Award-winning actor, director, producer, and activist Eva Longoria doesn’t talk to her son about whether food is “good” or “bad.” Rather than label certain foods as healthy or unhealthy, she wants him to remain curious. “I want his relationship to food to be very healthy,” she tells POPSUGAR, rather than get bogged down by negative associations.
“He’s at an age where he eats everything,” she says about 4-year-old Santiago Enrique, whom she shares with her husband, José “Pepe” Bastón. “If I’m eating something, he’ll ask me about it. For example, he’s obsessed with my morning coffee. He’ll ask if he can have some, and I’ll say, ‘Absolutely, but you might not like it.'” From there, he goes through his five senses, first smelling it and then touching it (“It’s too hot!”). She says, “That curiosity, I support.”
At a barbecue recently, Santiago was able to accurately label everyone’s drinks. “My friend had a margarita, my husband had wine, and someone had a beer, and he just goes, ‘That’s a margarita, that’s wine, that’s a beer,'” she says, laughing. “I don’t know if it’s a good thing that he knows the name of these drinks, but it was very funny.”
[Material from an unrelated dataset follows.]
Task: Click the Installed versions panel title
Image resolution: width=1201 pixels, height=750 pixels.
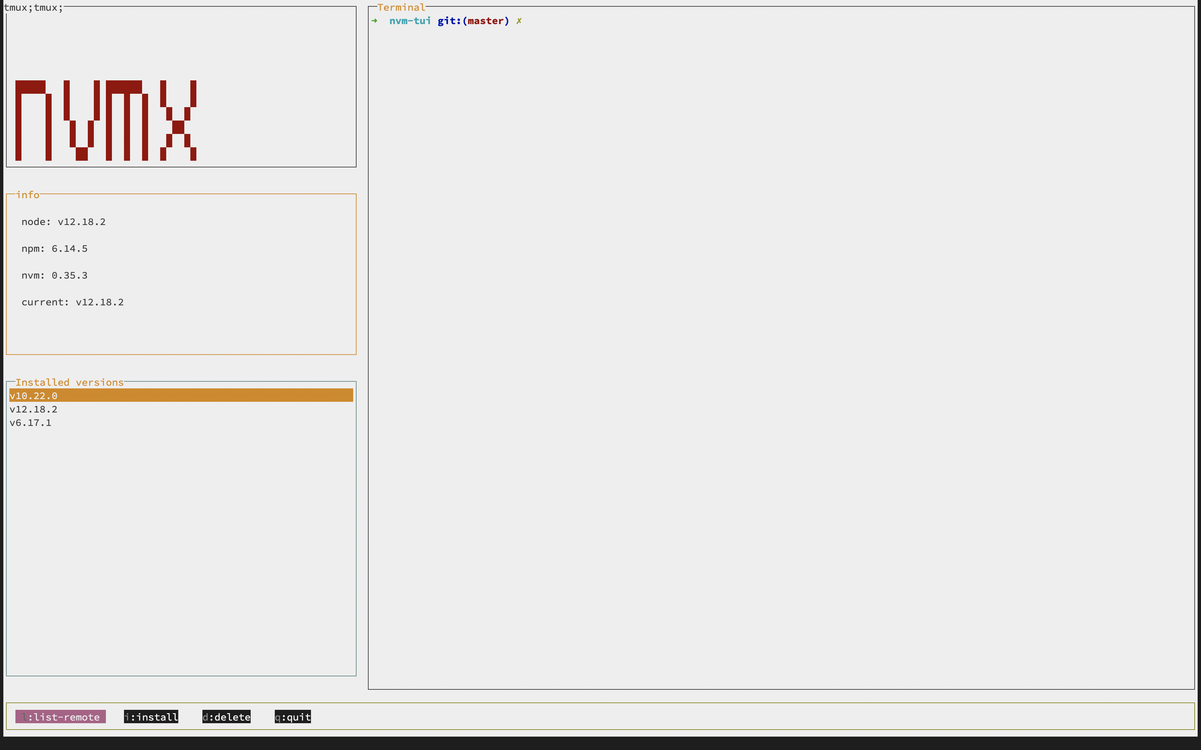Action: pyautogui.click(x=69, y=382)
His curiosity goes beyond tasting: Santiago loves to be part of the action in the kitchen, too. “I love cooking with him when he gets involved,” Longoria says. “You can’t care about the mess or if eggshells get in the bowl. It’s like free play.” She encourages him to taste ingredients and have fun with it. “So he’s really comfortable in the kitchen.”
The two of them have traveled together as part of CNN’s new show “Eva Longoria: Searching For Mexico,” where she tastes the unique cuisines across the country. In Mexico City, her son tasted his favorite dessert of churros and hot chocolate. Back at home, breakfast remains close to their roots. “We’re a Mexican family, so we make flour tortillas every morning,” she says. “Santi loves the masa and rolling out the tortilla. He’ll take his cookie cutter and make a heart-shaped one.”
She’s taken Santiago with her to India to give food to orphanages and to Mexico to provide clothes to children. “He asked me, ‘Why don’t they have shoes?,’ and so I explained to him that not everybody is as fortunate as we are to have shoes,” she says. “That’s what you want, to spark that curiosity. I’ll never tire of answering his questions.”
Philanthropy, like food, has always been close to Longoria’s heart. She’s partnering with Kellogg’s Breakfast For All initiative, which donates $1,000 (equal to 10,000 meals) to No Kid Hungry for each purchase of an Eva’s Breakfast For All Bundle (which includes several breakfast items as well as something signed by Longoria). “I don’t think people realize that hunger is such a big issue in the United States,” she says, adding that one in eight children live with hunger in the country. “I was excited to be part of this effort to relieve some of the burden on families.”
Above all, she aims to set a good example for her son. “You have to show them the human you want them to be, because you can’t talk to your children about charity and philanthropy, but you can show them. That’s what my mom did with me, and now I’m doing it with my son.”